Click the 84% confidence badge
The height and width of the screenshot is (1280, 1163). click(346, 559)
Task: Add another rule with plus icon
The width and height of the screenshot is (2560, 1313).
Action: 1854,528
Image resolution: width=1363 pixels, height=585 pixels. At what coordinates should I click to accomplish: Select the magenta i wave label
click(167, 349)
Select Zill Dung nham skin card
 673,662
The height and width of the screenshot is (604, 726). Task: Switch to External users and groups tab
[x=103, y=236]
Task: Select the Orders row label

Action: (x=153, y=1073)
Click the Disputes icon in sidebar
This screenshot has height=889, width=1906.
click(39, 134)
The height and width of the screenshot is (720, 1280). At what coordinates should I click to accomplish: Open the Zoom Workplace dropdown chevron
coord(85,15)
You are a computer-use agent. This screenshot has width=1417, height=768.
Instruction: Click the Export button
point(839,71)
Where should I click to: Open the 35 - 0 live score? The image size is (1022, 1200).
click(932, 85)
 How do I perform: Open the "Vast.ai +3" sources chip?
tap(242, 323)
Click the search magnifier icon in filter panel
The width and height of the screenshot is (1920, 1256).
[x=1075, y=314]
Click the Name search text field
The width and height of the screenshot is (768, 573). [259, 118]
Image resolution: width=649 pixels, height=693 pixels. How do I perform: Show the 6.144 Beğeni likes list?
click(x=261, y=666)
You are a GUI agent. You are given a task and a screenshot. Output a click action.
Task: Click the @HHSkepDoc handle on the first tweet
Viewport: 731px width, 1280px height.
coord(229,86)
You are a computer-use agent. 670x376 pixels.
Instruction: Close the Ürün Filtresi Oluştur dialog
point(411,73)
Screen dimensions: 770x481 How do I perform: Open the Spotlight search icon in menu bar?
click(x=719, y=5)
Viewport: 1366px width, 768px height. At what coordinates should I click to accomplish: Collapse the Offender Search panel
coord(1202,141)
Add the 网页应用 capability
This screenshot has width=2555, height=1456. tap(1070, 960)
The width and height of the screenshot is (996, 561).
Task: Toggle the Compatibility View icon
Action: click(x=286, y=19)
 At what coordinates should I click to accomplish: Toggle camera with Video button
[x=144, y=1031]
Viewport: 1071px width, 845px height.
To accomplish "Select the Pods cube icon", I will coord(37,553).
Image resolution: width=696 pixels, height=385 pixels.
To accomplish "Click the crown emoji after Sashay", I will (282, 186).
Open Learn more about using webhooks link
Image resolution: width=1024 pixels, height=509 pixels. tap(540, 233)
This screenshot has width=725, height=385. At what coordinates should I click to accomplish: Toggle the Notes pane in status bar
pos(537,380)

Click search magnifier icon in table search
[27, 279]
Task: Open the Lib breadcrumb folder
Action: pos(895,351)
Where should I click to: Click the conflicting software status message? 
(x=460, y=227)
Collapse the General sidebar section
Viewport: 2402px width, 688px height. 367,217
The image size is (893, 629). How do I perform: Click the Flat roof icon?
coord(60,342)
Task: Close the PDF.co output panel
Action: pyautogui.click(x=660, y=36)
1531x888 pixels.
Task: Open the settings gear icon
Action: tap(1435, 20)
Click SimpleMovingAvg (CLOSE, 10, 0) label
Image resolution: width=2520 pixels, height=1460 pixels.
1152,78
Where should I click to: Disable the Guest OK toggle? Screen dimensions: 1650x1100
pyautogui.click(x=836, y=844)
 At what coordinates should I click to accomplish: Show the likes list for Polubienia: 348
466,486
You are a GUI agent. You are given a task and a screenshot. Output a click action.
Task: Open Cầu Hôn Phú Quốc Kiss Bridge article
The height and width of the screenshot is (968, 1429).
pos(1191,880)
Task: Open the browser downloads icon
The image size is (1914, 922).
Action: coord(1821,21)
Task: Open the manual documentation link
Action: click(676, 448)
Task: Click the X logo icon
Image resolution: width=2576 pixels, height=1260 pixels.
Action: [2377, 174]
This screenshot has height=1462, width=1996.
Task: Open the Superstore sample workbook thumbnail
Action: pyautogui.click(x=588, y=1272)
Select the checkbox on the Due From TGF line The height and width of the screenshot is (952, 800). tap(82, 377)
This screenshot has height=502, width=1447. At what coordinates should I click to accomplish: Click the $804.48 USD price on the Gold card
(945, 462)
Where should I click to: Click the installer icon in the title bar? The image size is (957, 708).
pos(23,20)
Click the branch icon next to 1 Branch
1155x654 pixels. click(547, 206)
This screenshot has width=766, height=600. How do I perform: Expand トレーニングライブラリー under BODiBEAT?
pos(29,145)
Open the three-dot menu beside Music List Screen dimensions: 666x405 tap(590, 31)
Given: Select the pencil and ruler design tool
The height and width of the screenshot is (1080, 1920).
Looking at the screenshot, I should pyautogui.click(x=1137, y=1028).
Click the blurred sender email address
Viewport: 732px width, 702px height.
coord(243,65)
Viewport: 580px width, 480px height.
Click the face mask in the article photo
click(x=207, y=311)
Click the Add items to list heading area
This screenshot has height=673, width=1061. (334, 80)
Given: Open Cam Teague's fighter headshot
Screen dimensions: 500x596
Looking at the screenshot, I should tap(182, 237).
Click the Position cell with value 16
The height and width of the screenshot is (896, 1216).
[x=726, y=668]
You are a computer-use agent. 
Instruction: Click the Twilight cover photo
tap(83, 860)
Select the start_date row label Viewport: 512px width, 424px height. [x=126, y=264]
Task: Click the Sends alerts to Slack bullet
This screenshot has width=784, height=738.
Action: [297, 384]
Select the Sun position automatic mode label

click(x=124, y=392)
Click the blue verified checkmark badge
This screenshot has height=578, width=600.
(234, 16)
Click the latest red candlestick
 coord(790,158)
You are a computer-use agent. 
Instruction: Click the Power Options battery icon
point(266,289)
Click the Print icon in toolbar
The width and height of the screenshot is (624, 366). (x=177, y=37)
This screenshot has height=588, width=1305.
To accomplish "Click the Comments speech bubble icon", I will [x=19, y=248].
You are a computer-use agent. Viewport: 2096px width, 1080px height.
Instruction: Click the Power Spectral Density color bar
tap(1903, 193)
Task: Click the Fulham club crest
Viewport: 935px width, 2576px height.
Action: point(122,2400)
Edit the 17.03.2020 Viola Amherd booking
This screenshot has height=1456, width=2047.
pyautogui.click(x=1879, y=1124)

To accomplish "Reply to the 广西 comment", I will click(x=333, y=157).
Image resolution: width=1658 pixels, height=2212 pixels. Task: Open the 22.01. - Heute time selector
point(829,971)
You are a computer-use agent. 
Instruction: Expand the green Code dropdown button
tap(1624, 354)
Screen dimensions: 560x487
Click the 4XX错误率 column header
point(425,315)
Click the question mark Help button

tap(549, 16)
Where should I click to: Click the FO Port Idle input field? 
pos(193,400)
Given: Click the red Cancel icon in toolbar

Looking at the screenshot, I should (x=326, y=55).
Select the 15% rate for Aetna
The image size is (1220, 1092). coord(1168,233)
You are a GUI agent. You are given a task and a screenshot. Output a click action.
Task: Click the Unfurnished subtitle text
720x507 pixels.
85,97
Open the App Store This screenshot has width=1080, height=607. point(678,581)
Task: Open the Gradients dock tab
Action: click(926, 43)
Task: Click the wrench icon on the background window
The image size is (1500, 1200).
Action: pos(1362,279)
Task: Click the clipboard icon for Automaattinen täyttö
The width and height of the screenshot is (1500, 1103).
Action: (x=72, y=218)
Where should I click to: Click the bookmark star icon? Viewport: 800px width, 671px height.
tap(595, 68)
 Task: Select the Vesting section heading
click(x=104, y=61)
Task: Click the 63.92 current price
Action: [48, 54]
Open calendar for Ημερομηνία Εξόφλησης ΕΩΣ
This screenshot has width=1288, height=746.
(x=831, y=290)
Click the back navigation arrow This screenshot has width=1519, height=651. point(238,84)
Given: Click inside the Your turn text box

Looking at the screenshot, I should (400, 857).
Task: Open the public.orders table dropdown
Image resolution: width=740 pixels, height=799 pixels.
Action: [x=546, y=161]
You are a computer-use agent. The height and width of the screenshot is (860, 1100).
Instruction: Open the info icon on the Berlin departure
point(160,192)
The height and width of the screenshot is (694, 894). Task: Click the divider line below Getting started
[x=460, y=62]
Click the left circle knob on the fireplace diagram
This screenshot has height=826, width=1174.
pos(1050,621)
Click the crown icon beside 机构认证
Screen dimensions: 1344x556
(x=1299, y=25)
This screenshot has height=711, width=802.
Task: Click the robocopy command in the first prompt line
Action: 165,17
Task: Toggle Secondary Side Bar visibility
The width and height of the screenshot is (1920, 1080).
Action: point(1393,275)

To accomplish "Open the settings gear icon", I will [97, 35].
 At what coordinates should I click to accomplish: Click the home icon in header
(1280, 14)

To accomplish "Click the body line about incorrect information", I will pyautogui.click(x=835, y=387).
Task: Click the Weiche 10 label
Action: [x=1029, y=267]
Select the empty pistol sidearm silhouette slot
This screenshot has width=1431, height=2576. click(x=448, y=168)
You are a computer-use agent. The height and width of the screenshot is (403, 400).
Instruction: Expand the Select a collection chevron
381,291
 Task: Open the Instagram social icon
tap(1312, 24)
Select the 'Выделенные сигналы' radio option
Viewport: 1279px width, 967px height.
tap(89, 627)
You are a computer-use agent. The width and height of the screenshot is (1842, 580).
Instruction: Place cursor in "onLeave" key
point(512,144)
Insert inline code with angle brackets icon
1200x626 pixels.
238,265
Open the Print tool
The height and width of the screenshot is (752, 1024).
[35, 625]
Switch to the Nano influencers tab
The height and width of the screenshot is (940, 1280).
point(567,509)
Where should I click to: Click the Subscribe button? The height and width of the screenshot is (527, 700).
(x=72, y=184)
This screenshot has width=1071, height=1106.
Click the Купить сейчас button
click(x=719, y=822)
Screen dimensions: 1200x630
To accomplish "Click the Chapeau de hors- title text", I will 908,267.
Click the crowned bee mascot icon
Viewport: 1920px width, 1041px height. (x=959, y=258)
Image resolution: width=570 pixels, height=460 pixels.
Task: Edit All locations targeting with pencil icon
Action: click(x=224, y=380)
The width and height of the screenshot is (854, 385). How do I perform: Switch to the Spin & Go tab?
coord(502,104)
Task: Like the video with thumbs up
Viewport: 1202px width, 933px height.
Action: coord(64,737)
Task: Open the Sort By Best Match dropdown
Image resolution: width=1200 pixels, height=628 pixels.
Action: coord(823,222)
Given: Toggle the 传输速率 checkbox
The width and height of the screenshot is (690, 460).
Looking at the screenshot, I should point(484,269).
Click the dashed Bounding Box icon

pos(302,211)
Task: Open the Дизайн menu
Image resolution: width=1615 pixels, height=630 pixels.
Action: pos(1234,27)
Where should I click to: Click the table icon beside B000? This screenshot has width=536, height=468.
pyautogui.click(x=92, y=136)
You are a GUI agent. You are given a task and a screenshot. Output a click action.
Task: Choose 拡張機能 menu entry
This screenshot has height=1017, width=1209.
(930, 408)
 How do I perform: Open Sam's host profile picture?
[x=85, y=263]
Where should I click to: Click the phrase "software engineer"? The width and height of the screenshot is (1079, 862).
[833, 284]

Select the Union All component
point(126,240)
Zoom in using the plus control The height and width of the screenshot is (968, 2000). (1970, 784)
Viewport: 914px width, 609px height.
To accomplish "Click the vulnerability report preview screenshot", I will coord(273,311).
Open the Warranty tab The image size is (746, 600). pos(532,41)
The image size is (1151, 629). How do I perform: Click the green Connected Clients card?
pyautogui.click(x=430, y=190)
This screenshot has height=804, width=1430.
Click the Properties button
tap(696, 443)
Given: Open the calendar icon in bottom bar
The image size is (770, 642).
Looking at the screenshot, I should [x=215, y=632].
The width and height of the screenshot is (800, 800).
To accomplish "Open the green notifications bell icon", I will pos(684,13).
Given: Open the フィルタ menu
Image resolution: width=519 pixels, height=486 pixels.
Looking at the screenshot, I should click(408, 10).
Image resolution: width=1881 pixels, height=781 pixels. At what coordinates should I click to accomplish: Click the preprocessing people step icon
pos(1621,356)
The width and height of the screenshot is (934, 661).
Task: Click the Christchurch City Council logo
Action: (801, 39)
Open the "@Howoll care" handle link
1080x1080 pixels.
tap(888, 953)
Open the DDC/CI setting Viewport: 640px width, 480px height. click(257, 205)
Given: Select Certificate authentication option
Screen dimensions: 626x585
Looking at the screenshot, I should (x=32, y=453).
+++
WRITTEN PROBLEM —
Rewrite the stretch of lines above, from the line that contains "Click SimpleMovingAvg (CLOSE, 10, 0) label" through the line that contains "Open the three-dot", as a numbered list with blank lines left out.

WRITTEN REPLY —
1. Click SimpleMovingAvg (CLOSE, 10, 0) label
2. Image resolution: width=2520 pixels, height=1460 pixels.
3. 1152,78
4. Where should I click to: Disable the Guest OK toggle? Screen dimensions: 1650x1100
5. pyautogui.click(x=836, y=844)
6.  At what coordinates should I click to accomplish: Show the likes list for Polubienia: 348
7. 466,486
8. You are a GUI agent. You are given a task and a screenshot. Output a click action.
9. Task: Open Cầu Hôn Phú Quốc Kiss Bridge article
10. The height and width of the screenshot is (968, 1429).
11. pos(1191,880)
12. Task: Open the browser downloads icon
13. The image size is (1914, 922).
14. Action: coord(1821,21)
15. Task: Open the manual documentation link
16. Action: click(676, 448)
17. Task: Click the X logo icon
18. Image resolution: width=2576 pixels, height=1260 pixels.
19. Action: [2377, 174]
20. This screenshot has height=1462, width=1996.
21. Task: Open the Superstore sample workbook thumbnail
22. Action: pyautogui.click(x=588, y=1272)
23. Select the checkbox on the Due From TGF line The height and width of the screenshot is (952, 800). tap(82, 377)
24. This screenshot has height=502, width=1447. At what coordinates should I click to accomplish: Click the $804.48 USD price on the Gold card
25. (945, 462)
26. Where should I click to: Click the installer icon in the title bar? The image size is (957, 708).
27. pos(23,20)
28. Click the branch icon next to 1 Branch
29. 1155x654 pixels. click(547, 206)
30. This screenshot has width=766, height=600. How do I perform: Expand トレーニングライブラリー under BODiBEAT?
31. pos(29,145)
32. Open the three-dot menu beside Music List Screen dimensions: 666x405 tap(590, 31)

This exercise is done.